E nonostante la fatica, Paolo è sempre rimasto affascinato dalla bellezza del luogo. “È pazzesco per me arrivare in bicicletta dal centro e in poche pedalate giungere in un parco gigante con orti e vigna. Tutto aperto ed a disposizione di tutti, con questi alberi enormi, in mezzo alla città. Ogni volta che ci penso mi pare paradossale”. E questa bellezza ha colpito tanti; tante persone che Paolo ha incontrato e con cui sono iniziate collaborazioni sempre più generative: “abbiamo imparato la cultura contadina, il valore dello scambio reciproco spesso più incentrato sul baratto che sulla vendita, l’attenzione alla produzione locale”. E tra i tanti “nuovi” amici sicuramente importante è la relazione creata con Contrà Soarda che adesso ci segue con professionalità nel gestire il vigneto e produrre il nostro vino “di vite in vite”.

Arriviamo quindi alla vendemmia di quest’anno: una giornata meravigliosa che a Paolo è davvero rimasta nel cuore: “è stata più una festa che un lavoro… proprio come te la immagini quando te la raccontano i nonni… è stato come se avessi partecipato agli eventi di una volta, con gente molto diversa: bambini, adulti, anziani, gente da tutta Italia, e poi l’arrivo degli ospiti del centro Le Carubine e dei loro educatori, il carretto pieno di salame e sottaceti, formaggio e vino rosso: una convivialità bellissima”. E ricorda sempre Paolo, con un velo di malinconia: “ho sentito proprio forte l’eredità di Paolino… è lui che ci ha insegnato l’attività agricola come momento di festa, e il fatto che la cura quotidiana del verde, prima che necessaria, utile, importante, sia qualcosa di bello”. Paolino non c’era; per la prima volta abbiamo vendemmiato senza di lui. Ma siamo convinti che, dal cielo colorato dove instancabilmente starà insegnando agli angeli a volare, abbia sorriso vedendoci quaggiù così tanti e indaffarati.

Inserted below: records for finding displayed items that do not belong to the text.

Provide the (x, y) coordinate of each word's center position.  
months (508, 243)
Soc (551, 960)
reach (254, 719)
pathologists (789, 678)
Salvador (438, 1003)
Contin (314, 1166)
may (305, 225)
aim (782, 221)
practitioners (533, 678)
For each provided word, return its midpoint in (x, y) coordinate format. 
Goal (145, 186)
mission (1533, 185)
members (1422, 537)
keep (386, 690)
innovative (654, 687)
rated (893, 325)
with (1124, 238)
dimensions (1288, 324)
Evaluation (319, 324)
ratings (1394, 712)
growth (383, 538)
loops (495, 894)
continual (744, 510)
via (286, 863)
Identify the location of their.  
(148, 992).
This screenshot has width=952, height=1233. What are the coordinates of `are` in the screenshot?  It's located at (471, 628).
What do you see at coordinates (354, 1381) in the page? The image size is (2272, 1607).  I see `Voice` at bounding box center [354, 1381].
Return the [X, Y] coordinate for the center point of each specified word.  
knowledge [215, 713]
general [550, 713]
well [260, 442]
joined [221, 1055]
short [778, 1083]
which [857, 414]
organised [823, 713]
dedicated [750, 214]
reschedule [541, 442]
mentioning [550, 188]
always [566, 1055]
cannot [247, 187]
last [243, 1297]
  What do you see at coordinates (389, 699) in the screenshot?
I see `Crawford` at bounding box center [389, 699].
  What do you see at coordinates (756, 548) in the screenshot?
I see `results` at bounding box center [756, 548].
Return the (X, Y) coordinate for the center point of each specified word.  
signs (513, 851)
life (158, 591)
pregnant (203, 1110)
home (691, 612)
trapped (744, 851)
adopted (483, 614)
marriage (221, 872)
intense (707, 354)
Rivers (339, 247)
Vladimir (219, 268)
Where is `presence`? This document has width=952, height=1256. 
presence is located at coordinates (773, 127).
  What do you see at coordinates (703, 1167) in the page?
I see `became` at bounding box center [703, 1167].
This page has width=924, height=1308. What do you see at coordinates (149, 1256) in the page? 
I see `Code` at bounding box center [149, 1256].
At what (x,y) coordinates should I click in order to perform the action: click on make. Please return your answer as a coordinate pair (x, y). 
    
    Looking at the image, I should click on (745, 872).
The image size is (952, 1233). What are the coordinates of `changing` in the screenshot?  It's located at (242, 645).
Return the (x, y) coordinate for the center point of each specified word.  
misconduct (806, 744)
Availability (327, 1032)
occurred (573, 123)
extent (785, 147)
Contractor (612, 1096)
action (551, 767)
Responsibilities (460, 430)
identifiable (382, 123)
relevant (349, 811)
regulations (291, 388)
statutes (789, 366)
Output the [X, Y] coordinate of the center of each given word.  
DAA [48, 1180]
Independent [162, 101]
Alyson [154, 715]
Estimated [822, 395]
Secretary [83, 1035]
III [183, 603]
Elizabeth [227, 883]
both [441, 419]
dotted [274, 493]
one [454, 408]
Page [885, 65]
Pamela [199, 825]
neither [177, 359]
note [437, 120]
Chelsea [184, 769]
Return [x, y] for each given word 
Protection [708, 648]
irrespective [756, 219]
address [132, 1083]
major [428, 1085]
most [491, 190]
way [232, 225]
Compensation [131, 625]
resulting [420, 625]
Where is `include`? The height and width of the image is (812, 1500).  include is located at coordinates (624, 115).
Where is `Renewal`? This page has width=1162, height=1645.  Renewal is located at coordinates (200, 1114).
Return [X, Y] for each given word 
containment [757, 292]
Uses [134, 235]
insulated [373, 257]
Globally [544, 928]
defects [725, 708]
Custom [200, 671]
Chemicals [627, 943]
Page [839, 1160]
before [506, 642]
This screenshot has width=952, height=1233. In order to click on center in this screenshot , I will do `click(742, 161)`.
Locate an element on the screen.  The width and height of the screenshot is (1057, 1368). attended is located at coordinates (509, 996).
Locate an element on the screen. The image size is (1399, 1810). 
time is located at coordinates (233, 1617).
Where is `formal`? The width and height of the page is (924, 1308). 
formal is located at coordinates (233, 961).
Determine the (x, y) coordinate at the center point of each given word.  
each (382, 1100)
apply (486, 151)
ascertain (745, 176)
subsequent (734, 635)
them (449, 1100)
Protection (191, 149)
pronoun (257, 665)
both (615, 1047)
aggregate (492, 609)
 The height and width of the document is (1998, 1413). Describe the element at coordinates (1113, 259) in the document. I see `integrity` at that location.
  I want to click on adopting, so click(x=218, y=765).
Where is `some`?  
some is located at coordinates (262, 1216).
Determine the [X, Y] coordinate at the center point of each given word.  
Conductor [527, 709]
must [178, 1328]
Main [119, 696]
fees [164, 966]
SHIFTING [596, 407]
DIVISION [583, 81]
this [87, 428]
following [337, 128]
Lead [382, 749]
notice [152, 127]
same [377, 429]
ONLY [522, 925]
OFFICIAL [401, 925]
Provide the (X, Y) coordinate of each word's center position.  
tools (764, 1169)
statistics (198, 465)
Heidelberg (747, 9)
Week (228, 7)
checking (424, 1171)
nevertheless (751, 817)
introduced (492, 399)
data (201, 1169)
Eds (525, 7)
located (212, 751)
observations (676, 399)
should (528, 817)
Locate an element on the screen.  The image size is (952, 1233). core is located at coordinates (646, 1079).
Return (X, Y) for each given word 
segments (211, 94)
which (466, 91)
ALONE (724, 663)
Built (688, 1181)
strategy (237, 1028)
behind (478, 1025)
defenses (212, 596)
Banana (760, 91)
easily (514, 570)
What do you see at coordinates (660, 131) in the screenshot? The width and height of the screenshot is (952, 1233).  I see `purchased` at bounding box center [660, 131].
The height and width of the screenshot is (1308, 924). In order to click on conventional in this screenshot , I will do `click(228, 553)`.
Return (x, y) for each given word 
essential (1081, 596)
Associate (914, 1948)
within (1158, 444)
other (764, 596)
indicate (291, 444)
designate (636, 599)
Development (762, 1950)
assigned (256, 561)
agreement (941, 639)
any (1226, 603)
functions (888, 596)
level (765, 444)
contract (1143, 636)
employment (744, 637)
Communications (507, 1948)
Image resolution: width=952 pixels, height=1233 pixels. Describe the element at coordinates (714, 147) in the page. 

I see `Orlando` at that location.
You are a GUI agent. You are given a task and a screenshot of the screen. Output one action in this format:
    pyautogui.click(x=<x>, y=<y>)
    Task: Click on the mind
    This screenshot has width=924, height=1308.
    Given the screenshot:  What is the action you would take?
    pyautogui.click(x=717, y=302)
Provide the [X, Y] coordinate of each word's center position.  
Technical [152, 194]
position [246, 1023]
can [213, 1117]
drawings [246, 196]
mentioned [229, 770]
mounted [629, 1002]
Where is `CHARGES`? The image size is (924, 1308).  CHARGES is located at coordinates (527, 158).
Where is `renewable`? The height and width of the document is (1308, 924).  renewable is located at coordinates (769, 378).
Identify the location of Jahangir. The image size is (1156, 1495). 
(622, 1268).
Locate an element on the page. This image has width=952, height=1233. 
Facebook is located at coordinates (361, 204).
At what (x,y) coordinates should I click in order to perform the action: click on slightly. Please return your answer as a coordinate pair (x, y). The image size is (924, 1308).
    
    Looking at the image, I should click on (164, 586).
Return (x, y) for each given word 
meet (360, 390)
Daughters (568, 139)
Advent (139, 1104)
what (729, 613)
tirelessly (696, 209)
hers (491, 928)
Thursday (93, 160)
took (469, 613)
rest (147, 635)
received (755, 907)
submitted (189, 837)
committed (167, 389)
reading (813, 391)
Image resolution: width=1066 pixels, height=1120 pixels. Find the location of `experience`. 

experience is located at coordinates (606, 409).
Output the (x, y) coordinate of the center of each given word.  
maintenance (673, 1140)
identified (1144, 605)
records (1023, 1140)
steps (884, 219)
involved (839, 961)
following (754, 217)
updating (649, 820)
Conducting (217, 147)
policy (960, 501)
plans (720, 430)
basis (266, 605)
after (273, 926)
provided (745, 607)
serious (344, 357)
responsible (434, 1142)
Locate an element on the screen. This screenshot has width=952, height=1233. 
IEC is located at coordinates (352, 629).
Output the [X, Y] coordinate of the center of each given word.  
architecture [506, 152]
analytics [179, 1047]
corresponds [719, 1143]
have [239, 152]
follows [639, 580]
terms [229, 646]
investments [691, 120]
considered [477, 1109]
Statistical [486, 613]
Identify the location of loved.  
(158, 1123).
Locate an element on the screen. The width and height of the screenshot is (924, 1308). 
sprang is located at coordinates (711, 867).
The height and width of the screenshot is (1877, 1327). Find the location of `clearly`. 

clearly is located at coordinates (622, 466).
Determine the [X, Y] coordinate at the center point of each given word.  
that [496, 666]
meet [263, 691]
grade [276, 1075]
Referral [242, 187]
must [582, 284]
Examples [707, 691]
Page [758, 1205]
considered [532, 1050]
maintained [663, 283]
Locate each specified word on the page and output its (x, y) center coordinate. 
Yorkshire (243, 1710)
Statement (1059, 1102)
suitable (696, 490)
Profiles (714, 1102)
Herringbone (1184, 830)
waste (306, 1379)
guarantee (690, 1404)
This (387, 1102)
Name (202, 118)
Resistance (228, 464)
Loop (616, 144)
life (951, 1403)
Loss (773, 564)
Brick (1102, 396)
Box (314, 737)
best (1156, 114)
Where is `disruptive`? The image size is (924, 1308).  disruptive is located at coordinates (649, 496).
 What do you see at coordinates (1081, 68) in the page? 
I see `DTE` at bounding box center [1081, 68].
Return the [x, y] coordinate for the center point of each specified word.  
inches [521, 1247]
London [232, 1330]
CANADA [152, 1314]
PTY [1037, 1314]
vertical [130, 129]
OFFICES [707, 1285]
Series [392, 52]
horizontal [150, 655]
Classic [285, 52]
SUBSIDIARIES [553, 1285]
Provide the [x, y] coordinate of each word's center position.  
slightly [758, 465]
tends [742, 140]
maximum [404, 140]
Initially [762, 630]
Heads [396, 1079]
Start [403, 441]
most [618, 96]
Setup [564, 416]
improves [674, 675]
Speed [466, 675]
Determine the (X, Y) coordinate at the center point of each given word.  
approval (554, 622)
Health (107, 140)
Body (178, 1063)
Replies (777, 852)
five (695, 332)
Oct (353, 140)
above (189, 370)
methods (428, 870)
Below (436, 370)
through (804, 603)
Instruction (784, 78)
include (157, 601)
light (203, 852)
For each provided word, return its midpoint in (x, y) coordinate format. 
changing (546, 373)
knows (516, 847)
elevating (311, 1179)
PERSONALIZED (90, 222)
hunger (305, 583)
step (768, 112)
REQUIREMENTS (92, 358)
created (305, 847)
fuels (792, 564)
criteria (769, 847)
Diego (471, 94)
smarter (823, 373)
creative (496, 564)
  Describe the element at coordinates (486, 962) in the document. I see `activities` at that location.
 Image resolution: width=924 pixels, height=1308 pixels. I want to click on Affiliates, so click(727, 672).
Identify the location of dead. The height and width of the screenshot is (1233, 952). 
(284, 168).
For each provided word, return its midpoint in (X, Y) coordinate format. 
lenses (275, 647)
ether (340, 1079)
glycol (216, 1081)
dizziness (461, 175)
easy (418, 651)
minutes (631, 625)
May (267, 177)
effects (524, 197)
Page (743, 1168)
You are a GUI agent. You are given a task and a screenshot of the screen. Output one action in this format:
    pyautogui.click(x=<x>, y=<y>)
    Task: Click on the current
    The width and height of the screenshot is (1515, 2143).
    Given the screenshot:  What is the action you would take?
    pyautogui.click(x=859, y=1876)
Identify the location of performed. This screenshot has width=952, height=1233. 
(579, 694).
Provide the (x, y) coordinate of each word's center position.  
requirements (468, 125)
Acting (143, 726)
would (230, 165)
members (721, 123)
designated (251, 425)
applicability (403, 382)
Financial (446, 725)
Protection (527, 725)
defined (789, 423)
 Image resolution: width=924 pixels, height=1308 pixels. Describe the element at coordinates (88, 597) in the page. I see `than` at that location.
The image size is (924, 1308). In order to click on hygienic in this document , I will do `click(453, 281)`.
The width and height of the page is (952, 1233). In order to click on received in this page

Paolo terminerà a ottobre il suo lavoro nel verde. “Un po’ mi spiace andare via adesso, che anche l’aspetto agricolo comincia a funzionare bene… abbiamo costruito delle basi ed è bello vedere che rispetto al caos di due anni fa ora ci sia un bel progetto e una bella squadra”; però subito sottolinea “esco dalla porta e rientro dalla finestra”. Si occuperà infatti dell’attività ricettiva di Luoghi Comuni, che sarà un altro modo di coinvolgere situazioni vulnerabili in inserimenti lavorativi e far conoscere la Villa a sempre più persone.

“E comunque”, finisce Paolo “vi aspetto la prossima settimana per la vendemmia dell’uva bianca”.